▶ [WHAT THE EXERCISE ASKS]
Nothing but a number should be returned: the count of lines in the records that contain "Auad".

▶ [EXERCISE MATERIALS]
★ ★ ★ ★ ★
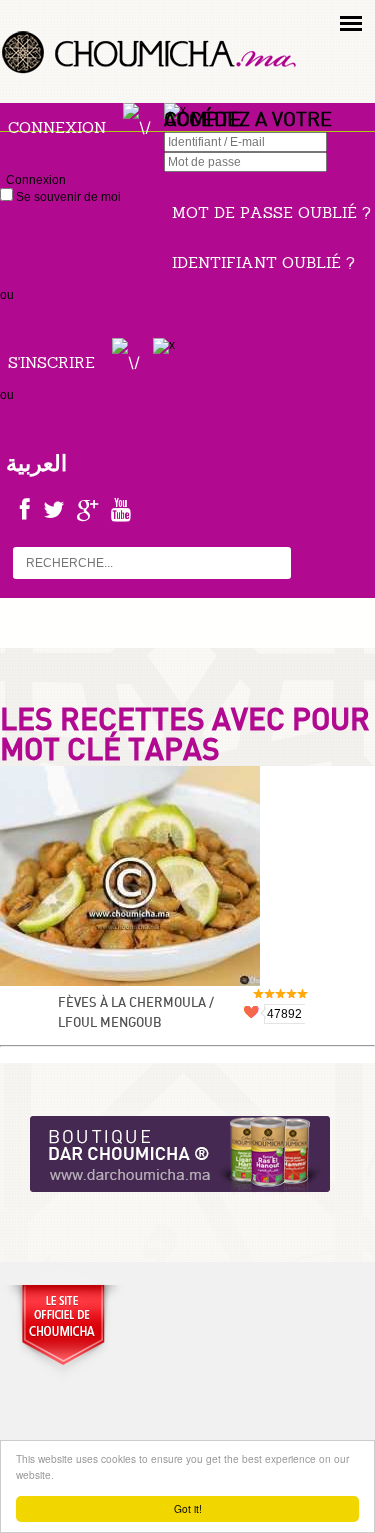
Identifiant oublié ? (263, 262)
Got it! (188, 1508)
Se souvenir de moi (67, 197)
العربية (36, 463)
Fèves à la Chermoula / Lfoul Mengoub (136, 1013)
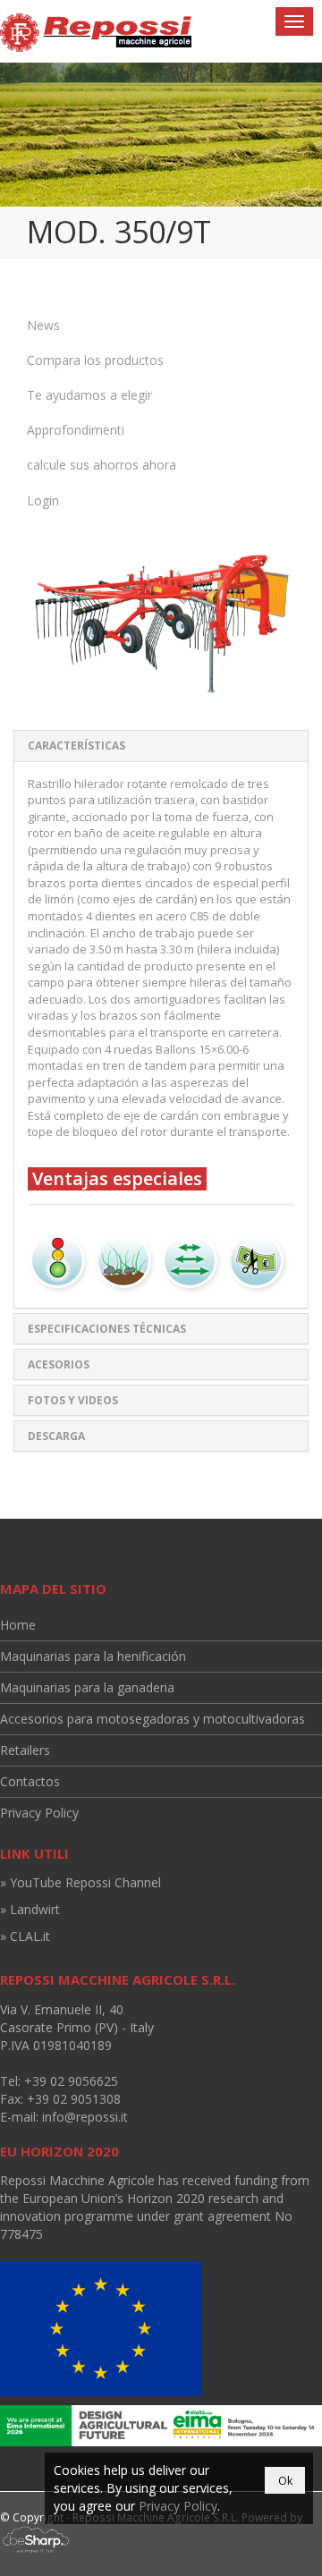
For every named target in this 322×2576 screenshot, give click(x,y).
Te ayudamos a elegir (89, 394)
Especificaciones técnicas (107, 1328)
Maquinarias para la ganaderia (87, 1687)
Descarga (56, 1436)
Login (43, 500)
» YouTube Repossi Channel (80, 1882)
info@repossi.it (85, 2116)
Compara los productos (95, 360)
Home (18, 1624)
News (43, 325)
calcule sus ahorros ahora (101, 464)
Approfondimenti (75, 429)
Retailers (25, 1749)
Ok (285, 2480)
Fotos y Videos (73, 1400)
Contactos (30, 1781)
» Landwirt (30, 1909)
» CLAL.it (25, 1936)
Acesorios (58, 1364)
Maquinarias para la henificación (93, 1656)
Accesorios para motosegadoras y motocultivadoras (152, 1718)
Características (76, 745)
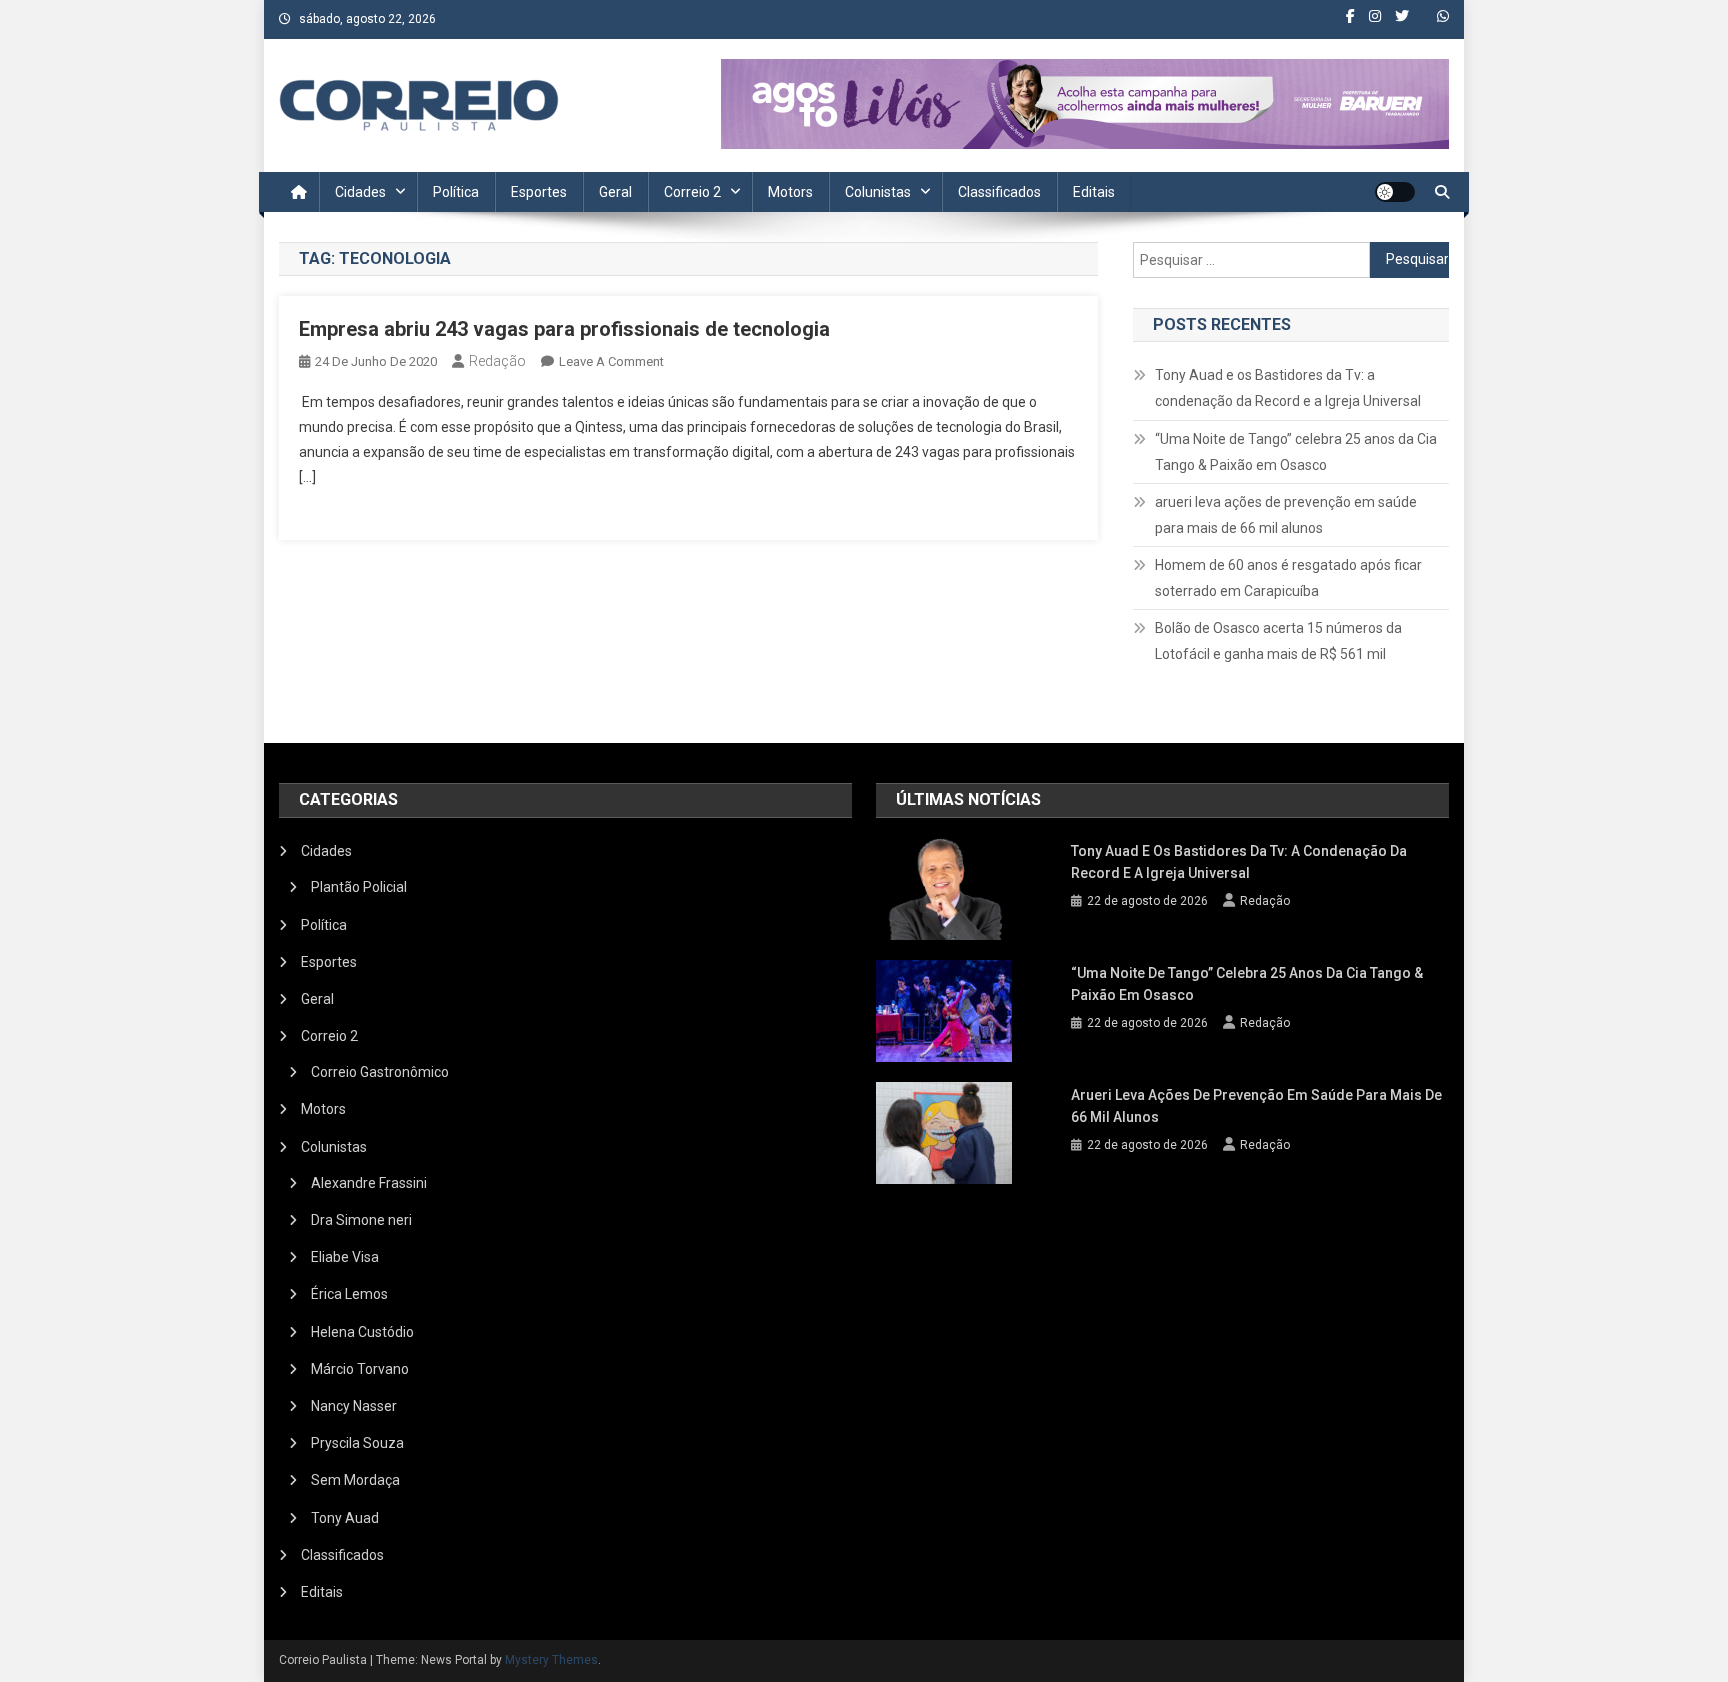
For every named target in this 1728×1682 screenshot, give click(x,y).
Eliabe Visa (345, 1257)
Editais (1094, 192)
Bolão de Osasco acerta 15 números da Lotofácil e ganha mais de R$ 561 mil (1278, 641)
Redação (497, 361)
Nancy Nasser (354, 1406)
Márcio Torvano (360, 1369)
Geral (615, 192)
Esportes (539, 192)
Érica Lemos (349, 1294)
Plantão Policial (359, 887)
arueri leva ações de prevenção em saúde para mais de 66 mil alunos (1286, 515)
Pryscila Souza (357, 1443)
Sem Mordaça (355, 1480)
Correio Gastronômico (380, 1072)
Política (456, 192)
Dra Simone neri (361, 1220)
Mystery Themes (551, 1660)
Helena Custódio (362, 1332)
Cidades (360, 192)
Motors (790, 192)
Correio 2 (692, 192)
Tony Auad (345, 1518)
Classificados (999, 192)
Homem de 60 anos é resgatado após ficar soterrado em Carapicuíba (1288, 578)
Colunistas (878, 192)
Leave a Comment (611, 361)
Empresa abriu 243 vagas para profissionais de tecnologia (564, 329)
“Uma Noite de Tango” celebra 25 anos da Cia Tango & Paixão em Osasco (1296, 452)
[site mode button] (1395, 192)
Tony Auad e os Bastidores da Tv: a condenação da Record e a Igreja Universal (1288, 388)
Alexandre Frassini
★ ★ ★ ★ ★
▶ [RESULT]
2